Eshoo denied that she is against impeachment, but said she does not see a point in adding her name to the list, comparing it to signing an online petition. She said she supports the investigation into Trump, but that there isn’t enough evidence for her to call for an impeachment hearing at this point.

“We have to have the evidence and I hope that we will get that,” she said.

She also was concerned that impeachment proceedings would bleed into the 2020 election.

Audience members groaned aloud and shouted questions at her. “If you support it, say something,” said one audience member.
“You disagree with 130 colleagues?” asked another.

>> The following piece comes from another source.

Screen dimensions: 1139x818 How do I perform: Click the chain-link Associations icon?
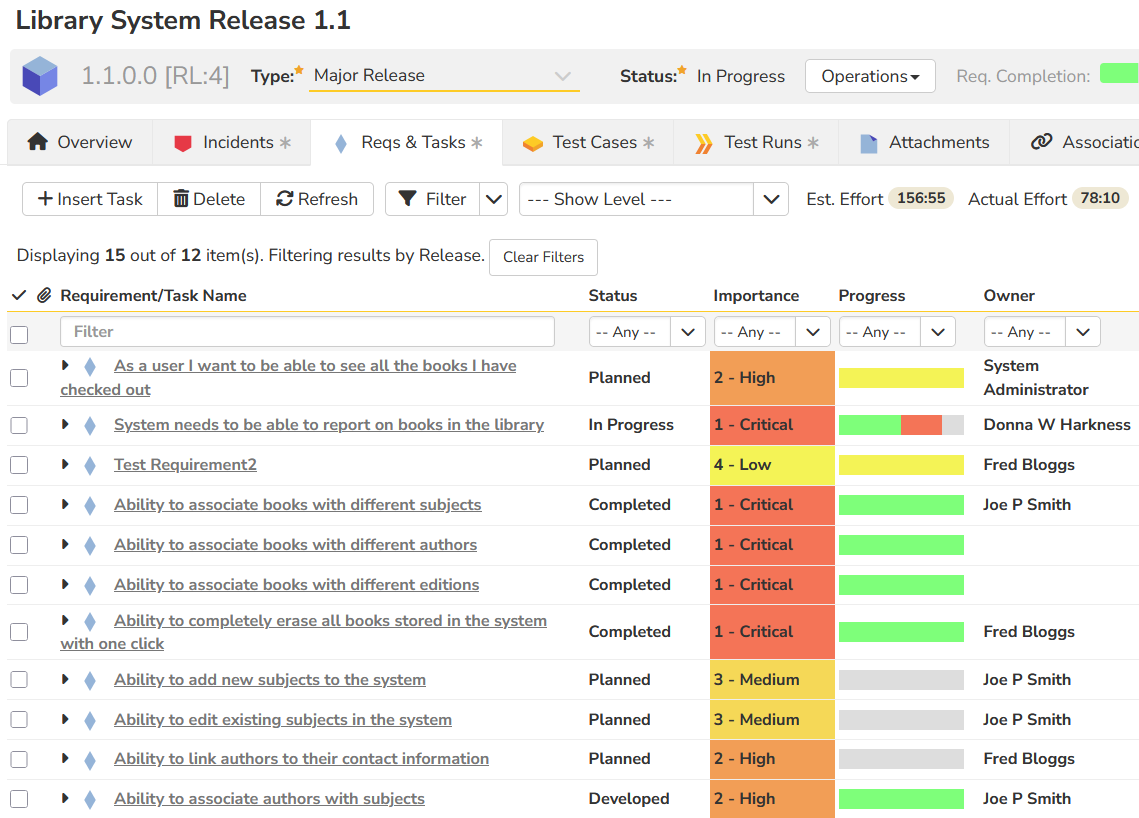(x=1041, y=142)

Attendees of the town hall, which was held at Foothill College’s Smithwick Theatre in Los Altos Hills, brought up prominent national issues like climate change and health care as well as more obscure topics including patents for inventors and charging stations for electric cars.

Eshoo said Congress must take action on climate change.

“Our planet is on fire,” she said. “This is not something we can take our time on anymore.”

She also promised to continue to work to reduce the costs of prescription drugs.

“When people are making choices as to whether they can pay their rent, buy their groceries, and if they do that, then they have to cut their pills in half, that’s not what should be happening in this country,” she said.

One Palo Alto resident dug into Eshoo’s position on “Medicare for All.” The resident said that even with insurance, her family struggles with medical bills. She asked why Eshoo hasn’t signed onto Medicare for All.

Eshoo said there are several Medicare for All bills pending, and she’d like to know more about the cost of the legislation before supporting a bill. She said that in general she supports universal health care that would allow everyone to have access to hospitals and doctors without taking away employer-sponsored insurance.